Budaya instan, entah dari mana ide untuk aneh-aneh dalam dunia pendidikan ini, semua seolah sesedrhana membalik telapak tangan, padahal pendidikan itu proses panjang. Maunya berubah dengan cepat, namun tidak mau mengubah pola pikir dan cara bertindaknya. Bagaimana soal standart internasional, sedangkan sistem pengajaran masih sama. Cara evaluasi dan standart soal sebaiknya dimengerti murid sejak awal, bukan jebakan di akhir masa pendidikan. Jika masih menggunakan evaluasi.
Kurikulum silih berganti, padahal sistem belajar mengajar juga sama saja, begitu-begitu saja.
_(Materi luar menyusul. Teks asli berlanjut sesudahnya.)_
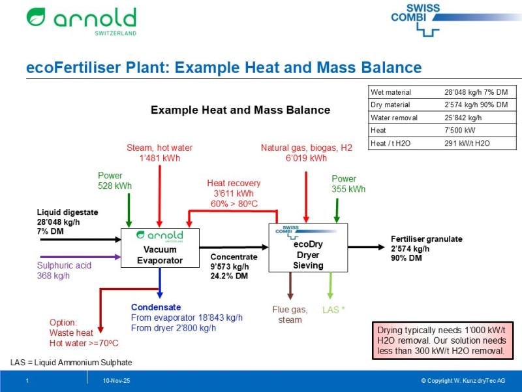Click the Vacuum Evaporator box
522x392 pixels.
coord(160,248)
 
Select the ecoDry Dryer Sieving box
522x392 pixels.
coord(308,247)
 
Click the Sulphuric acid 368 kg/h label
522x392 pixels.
coord(64,270)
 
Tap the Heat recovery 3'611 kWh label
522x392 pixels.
coord(234,193)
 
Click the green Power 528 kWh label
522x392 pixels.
coord(115,181)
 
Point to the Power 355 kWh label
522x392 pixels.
coord(348,184)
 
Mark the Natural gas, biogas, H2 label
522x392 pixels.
coord(306,153)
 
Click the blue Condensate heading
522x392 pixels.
coord(156,307)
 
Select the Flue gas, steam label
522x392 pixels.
coord(290,314)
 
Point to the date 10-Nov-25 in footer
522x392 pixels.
coord(116,381)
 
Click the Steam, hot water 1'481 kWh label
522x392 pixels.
coord(159,153)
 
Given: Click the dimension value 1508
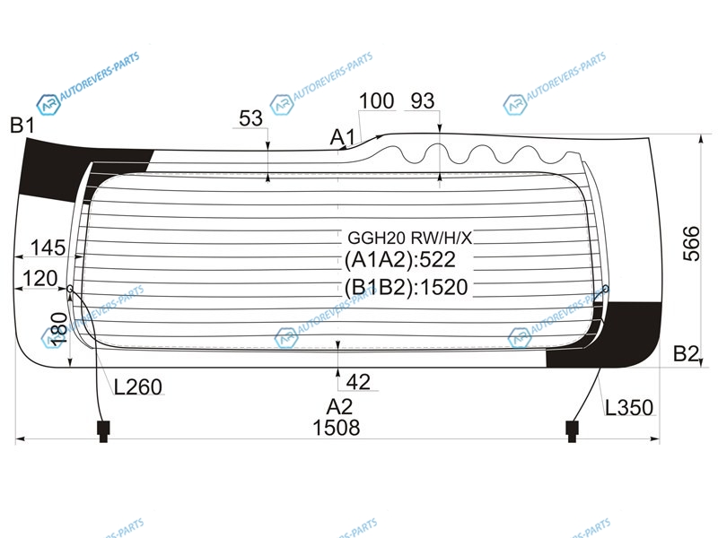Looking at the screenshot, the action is point(336,429).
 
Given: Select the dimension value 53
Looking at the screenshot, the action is point(250,118).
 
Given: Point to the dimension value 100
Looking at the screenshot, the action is point(376,100).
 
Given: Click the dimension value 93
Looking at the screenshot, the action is point(422,100).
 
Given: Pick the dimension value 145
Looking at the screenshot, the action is point(48,248).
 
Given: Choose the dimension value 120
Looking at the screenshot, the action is point(40,278).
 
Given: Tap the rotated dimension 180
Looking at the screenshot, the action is point(58,328).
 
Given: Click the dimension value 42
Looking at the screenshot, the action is point(358,382).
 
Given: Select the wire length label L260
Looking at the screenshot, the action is point(138,387).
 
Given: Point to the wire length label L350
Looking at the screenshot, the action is point(629,407).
Apanya yang mau dicapai dengan hal ini. Evaluasi atas kurikulum juga tidak pernah ada. Tiba-tiba ganti. Dalih yang sama saja, itu negara A sukses, negara B bagus, dan abai akan budaya, karakter, topografi, sosiologi,dan banyak hal yang jauh berbeda. Lha mau apa dengan kurikulum menyontek, tanpa tahu motivasi yang melatarbelakangi model pendidikan tersebut diambil.
Apa yang seharusnya dilakukan?
Pendidikan nasional milik bangsa ini, kembali ke jatid diri bangsa. Krisis identitas karena kebingungan dengan apa yang mau dicapai. Apa yang dirumuskan belum spesifik sebagai sebuah bangsa. Kacau balau karena apa yang mau dicapai tidak jelas. Anak lulus sekolah dasar, masuk menengah pertama, Â masuk menengah atas, kuliah, kerja, dan sering tidak bisa dipakai ilmu di bangku sekolah. Â Jati diri bangsa disadari dulu, dirumuskan dengan baik, dan kemudian dijadikan tujuan pendidikan nasional.
Kurangi kekisruhan dan campur aduk dalam dunia pendidikan. Bisnis, politik, agama, dan sering juga hukum yang melibatkan diri dalam dunia pendidikan. Kacau balau jadinya dan tidak mencerdaskan kehidupan berbangsa dan bernegara.